Last Friday’s attacks on the foundations of the internet demonstrate that security continues to be a war with new and ongoing battles, not just a one-click solution.
Global DNS provider Dyn was attacked several times this week, bringing down Amazon, Twitter, and Spotify for several hours at a time. While temporary outages of major sites and services are not unheard of, they’re usually a result of backup failures or misconfigurations and only affect a small subset of users. Compared to these uncommon mishaps, these recent attacks are different in several ways.
First, these attacks are not state-sponsored. This demonstrates that anyone with the appropriate technical knowledge – not just large government security organizations – could be responsible and may even continue unleashing attacks like this in the future.
Second, these attacks target an essential core piece of the internet backbone, DNS. DNS translates human-friendly web addresses such as www.amazon.com or www.google.com to locations computers understand. Unless you want to memorize a frequently changing series of numeric codes for each website or service you use, DNS is essential for using the web.

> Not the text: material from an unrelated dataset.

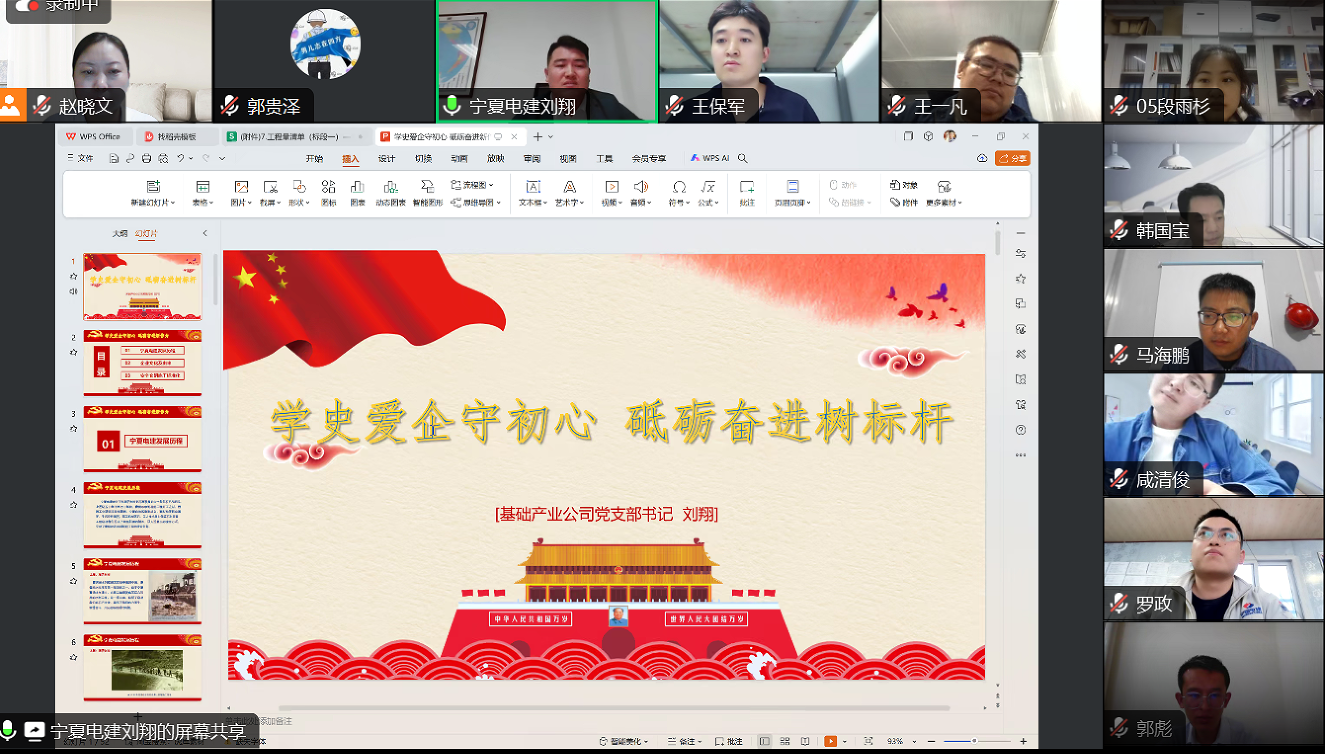This screenshot has width=1325, height=754.
Task: Switch to reading view in status bar
Action: 806,741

Finally, and perhaps most significant, these attacks exploited already well-known flaws, such as hardcoded passwords in IoT (“Internet of Things”) devices. Tens of millions of DVD players, printers, televisions, smart home utilities and other appliances were used to attack Dyn. An attacker could sniff random IP addresses for open or vulnerable devices across the entire internet, load malicious software or instructions onto them, and continue to move around the globe even as efforts are put forth to stop the attacks.
This brings up serious concerns for the future of IoT and highlights the need for following best security practices even when developing new and forward-thinking technological solutions. Many services from Fortune 500 companies and general consumer websites went offline several times during the several day attack period. Security mindfulness in an ever-changing tech climate isn’t just a want, it’s a need.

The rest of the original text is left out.